When he had to stop, for ages he didn't feel like anything brunchy, but lately he's had the urge for mid-morning Saturday pancakes again, which is great. So I've been making them under his guidance. Only that sounds much tidier than what really happened the first time I had a go.
First I asked where the recipe was. "I just use the Edmond's one", he said. So I got it out and showed it to him, because I've learnt from long experience that he doesn't often follow a recipe exactly. Sure enough, he used self-raising flour instead of flour and baking powder, he always used two eggs, and he added "a bit of melted butter". How much, I asked. "Just a bit." Gritting my teeth, I cut off a lump about the size of a walnut and showed it to him. Yes, he said, that was about right.
I mixed it all together. "Don't mix it too much", he said. "But you said it had to be a really smooth batter." "Yes, but the lumps disappear while you leave it to stand." "It doesn't say anything about leaving it to stand." "Well, I always do." :How long for?" "Oh, about half an hour."
I didn't say a word. I just went off and made myself some toast and peanut butter to keep me going while I waited.
Fortunately we've now got a big Tefal non-stick pan which keeps an even heat and makes really good ones, even on a gas hob. So after the half hour was up I heated it up and got to work. I had to make two different kinds of pancake, because we've always disagreed about how they should be - Harvey likes one giant thickish one, I like two or three thin ones. We both have lemon juice on them, but he likes white sugar, whereas I prefer golden syrup or brown sugar.

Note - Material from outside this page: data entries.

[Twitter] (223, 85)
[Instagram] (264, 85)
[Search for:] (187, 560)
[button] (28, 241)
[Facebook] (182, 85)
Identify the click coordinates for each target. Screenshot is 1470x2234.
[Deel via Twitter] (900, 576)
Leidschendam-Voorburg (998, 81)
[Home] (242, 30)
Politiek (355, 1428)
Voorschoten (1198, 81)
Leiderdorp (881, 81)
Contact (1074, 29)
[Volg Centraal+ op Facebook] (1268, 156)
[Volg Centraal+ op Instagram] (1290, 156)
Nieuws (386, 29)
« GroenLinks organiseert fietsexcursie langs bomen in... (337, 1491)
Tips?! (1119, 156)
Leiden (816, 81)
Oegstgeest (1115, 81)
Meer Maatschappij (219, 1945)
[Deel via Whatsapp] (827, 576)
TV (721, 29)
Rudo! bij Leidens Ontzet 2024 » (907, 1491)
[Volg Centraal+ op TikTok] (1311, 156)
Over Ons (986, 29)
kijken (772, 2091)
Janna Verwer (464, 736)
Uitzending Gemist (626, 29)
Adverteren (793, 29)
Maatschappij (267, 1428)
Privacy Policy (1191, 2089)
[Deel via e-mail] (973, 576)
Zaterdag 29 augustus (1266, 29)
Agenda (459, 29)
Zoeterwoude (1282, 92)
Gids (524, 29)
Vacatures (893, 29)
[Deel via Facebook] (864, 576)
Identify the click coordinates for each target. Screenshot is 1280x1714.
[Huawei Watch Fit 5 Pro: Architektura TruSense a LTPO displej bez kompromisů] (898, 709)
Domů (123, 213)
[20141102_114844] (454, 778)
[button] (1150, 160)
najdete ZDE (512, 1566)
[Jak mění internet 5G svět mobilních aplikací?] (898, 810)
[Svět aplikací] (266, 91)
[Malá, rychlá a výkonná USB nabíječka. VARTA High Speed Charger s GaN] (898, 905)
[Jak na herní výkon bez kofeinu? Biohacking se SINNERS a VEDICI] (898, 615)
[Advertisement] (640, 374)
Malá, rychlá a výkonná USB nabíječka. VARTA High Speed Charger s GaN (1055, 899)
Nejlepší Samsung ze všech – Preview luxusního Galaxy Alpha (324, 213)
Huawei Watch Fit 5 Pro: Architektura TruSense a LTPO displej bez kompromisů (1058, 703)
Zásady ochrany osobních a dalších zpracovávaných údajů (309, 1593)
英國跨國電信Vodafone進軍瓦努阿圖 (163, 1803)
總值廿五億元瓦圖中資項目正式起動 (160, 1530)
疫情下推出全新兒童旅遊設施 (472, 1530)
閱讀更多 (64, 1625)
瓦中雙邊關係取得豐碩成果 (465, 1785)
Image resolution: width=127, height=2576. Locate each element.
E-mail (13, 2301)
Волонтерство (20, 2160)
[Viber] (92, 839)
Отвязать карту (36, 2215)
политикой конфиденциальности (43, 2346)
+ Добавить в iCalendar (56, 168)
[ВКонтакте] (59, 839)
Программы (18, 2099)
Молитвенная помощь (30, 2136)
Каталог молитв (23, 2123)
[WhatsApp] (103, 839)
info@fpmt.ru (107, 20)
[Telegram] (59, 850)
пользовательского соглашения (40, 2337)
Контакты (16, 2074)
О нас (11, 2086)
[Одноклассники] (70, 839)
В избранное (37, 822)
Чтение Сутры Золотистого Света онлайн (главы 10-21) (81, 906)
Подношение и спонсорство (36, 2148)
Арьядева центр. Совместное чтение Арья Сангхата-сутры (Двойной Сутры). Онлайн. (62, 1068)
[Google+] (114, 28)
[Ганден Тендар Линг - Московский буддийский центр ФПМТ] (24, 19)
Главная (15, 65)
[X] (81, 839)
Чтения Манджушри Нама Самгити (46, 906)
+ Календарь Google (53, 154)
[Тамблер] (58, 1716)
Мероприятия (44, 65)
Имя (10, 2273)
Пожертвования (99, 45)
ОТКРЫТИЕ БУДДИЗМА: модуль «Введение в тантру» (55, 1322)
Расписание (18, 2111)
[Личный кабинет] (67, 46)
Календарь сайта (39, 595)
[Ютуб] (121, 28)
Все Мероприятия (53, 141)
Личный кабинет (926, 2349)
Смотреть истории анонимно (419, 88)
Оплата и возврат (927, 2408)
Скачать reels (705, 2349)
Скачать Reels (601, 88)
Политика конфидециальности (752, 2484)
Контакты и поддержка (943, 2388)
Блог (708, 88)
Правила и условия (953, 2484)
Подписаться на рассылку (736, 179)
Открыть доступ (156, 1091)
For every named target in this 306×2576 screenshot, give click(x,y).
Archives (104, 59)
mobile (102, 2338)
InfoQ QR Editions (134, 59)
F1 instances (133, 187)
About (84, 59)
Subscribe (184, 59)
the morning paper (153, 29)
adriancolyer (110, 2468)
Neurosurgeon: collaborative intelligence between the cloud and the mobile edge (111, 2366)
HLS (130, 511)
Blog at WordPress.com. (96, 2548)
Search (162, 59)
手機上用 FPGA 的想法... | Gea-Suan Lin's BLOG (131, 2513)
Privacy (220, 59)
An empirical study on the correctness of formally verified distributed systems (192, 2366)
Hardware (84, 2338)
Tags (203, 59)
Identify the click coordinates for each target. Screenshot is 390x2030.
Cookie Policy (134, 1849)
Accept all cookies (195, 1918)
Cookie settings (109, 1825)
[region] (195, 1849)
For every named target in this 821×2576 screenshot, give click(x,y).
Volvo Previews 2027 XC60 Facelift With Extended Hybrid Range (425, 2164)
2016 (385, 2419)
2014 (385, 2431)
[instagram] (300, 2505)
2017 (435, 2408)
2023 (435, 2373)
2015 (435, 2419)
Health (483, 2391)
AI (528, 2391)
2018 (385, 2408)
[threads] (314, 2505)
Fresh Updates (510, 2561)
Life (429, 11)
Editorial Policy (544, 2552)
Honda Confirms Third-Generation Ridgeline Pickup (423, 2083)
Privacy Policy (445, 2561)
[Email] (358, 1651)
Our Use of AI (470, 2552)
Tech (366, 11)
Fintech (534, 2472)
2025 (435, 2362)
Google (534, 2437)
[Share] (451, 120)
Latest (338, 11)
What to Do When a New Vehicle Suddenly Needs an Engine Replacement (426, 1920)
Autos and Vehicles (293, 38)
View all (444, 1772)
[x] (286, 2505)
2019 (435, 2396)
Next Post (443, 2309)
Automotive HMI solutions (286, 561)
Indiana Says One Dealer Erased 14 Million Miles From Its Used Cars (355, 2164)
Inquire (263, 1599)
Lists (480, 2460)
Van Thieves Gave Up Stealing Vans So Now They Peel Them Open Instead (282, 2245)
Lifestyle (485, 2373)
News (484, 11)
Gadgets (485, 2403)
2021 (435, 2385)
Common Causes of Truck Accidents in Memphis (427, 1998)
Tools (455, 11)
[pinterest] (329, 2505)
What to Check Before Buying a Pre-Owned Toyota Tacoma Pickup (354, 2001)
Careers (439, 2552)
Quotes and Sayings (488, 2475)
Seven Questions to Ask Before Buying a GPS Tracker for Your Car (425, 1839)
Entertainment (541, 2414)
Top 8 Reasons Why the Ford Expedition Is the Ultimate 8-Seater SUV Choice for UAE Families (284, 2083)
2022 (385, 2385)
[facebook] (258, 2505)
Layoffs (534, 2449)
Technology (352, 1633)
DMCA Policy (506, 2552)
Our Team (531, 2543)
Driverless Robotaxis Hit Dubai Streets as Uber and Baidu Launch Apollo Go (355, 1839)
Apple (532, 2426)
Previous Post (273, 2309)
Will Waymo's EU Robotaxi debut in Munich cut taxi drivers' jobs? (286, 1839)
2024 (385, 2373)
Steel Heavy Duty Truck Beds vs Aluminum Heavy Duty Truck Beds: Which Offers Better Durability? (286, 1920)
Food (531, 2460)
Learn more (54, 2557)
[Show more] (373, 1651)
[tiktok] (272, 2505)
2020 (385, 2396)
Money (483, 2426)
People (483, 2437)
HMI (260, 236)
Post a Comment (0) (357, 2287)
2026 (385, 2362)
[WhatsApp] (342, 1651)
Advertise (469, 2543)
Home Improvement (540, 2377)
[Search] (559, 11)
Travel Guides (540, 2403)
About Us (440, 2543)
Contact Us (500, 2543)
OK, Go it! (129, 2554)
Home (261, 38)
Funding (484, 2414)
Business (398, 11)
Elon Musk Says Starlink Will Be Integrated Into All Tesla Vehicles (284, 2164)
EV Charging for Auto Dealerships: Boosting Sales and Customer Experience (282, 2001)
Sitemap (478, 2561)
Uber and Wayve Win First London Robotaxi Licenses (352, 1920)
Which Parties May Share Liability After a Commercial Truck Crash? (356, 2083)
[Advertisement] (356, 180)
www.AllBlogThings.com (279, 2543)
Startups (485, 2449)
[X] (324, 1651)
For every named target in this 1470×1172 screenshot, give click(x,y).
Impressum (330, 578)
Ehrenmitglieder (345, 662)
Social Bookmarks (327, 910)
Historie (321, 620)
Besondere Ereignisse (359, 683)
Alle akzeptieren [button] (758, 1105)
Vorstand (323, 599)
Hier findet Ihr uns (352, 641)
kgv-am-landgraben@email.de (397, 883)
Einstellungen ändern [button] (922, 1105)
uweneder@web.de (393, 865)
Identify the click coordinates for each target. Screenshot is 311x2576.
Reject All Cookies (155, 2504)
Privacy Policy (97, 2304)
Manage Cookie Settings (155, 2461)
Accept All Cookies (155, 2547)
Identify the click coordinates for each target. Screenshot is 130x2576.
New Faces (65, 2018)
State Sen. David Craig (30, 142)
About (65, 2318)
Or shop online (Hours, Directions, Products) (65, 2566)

Harvey's pancakes (enough for 4 thin ones or 2 big thick ones)
125 grams self-raising flour (it does work better if you weigh rather than measure - this is about one cup plus a heaped tablespoon)
1/8 tsp salt
300 ml (half a pint) milk
Walnut-sized knob of butter, melted
Butter for cooking
Sift the flour and salt together into a large bowl. Make a well in the centre and drop the eggs in, then add milk, and mix gently to make a thin batter. Add melted knob of butter and mix in well. Pour into a jug and leave to stand for half an hour. Meanwhile, get the toppings ready and have the plates ready to warm just before you start cooking.
Heat non-stick pan until hot. Melt a little butter in it, pushing it over the bottom with a non-stick slice. Pour in a little batter and tip the pan to let it flow evenly out to the edges. (If you want a thick one pour in more to start with.) Cook over medium heat until several little bubbles form over the surface. Loosen around the edges with the slice and flip it over - tossing is the easiest way to do this. Turn the heat down a little and cook the other side until it looks a bit brown when you lift the edges. Put on a hot plate, spread with whatever you fancy, roll it up and eat it. Repeat until the batter's all gone.